__Selected passage__.
Listen below to the full audio of this interview!

T: Are you doing much with agricultural lending or multi-family or any of the other hot sectors here in Florida?

AS: Yeah, the multi-family is included in that commercial real estate portfolio, and the farm loans are included in C & I, commercial and industrial.

T: Okay, I know these are very big areas in the Orlando to Tampa corridor.

AS: Yes, that's right.

T: You also bought a couple branches in the suburbs, in Bradenton and Sarasota, recently.

AS: That's right. Our focus is threefold. Number one, we're very focused on organic growth. So, we're always looking to add one customer at a time, feet on the street, one customer at a time, we're aggressively doing that and organically growing. We also are interested in complementing that organic growth with strategic branch acquisitions, like the one, Sarasota Bradenton, as well as whole bank acquisitions like the CSB acquisition. We were drawn to these two branches for a number of reasons. Sarasota Bradenton is on our core three year plan in terms of a growth market. Secondly, it's very, very low cost deposits, very sticky deposits that we were able to acquire. So, we're pleased that we're able to go into a market immediately with two branches, a pool of core deposits, and a market that is a very attractive market. And, we believe that that's the kind of deals we're looking for.

T: I also noticed in the 10K that you guys have done something pretty interesting with your single-family mortgage loans. You're actually basically sending those out to mortgage banks for funding and just taking a commission, aren't you?

AS: Yes we are. We initiated that policy late last year, and right now, we are very active in the residential lending area, but we originate to sell in the secondary market, and that's our primary focus. The only things that we keep on our books are five year adjustable rate mortgages. But other than that, all fixed rate products are sold in a secondary market, and we're very pleased with the returns on them, because, obviously, the fee income is pretty attractive in that business.

__What you need to do__.
1. In the bank interview, which residential mortgages does the bank keep on its books rather than selling?
2. Go on with the bank interview from the point where it stops.
The lines after this interview come from a separate, unrelated source.

__Given data__.
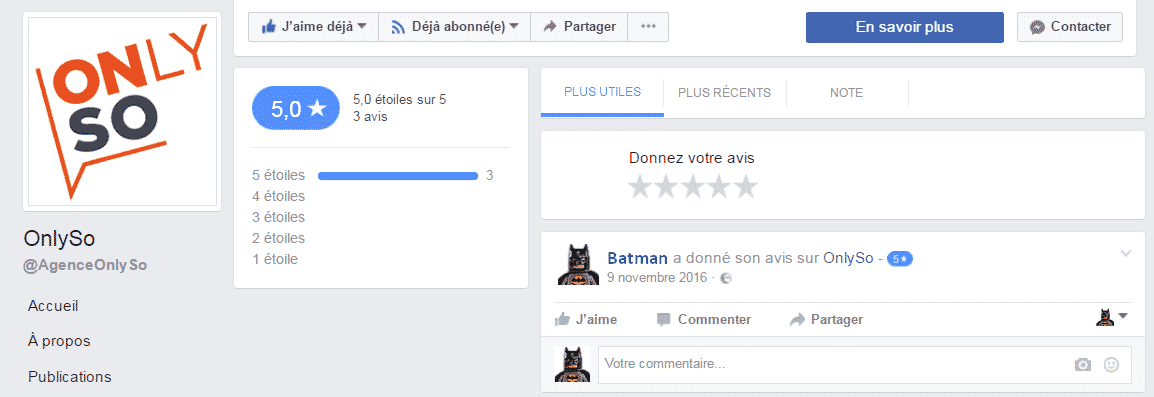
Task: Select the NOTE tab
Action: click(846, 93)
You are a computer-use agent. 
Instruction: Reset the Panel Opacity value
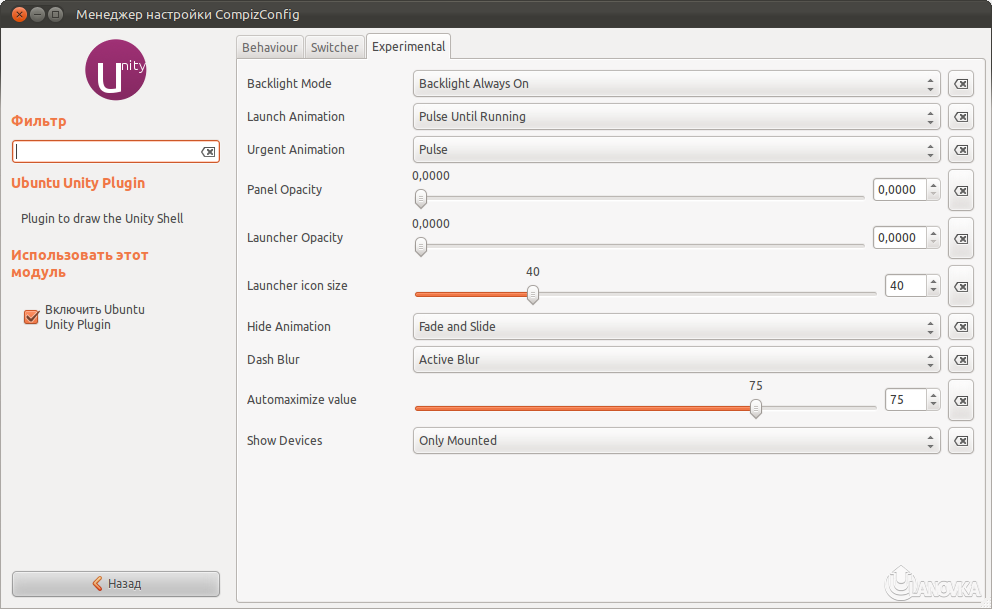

__Results for the exercise__.
1. Five-year adjustable rate mortgages.

2.
T: That's just a great move, because everybody I've talked to in the single family space right now is just saying, "Look, it's crowded, it's competitive, and it's nowhere near as profitable as it used to be." So, I absolutely love this idea. Now, in the first quarter earnings report, you refer to the fourth quarter of 2013 as what you call a "cleanup and transition quarter." And really, there was a dramatic reduction in that quarter in non-performing assets. Can you tell us what happened there?

AS: Yes. A couple of things. We worked very aggressively with some customers and were able to come to resolution of some credit. We did sell a small portfolio of problem loans that we sold in the fourth quarter. So, it was a combination of that, plus the growth in our portfolio in the fourth quarter, all contributed to those percentages improving.

T: Okay, very good. So now, your non-performing assets ratios are extremely low, according to your last report. And it looks like your past-due and non-performing loans are remarkably low. So, it doesn't look like the non-performing assets will change much any time soon.

AS: No, no. We brought on board a new Chief Risk Officer/Chief Credit Officer, and she's done a remarkable job. We also brought on board a new Credit Administration Officer. And the two of them have really brought the discipline that we needed and are doing a terrific job with their teams, in not only the overseeing credit policy, but the overall risk profile of the company. We're watching concentrations very closely, we're looking the kind of businesses we're in. And, so, they really have done a terrific job administering the whole long portfolio.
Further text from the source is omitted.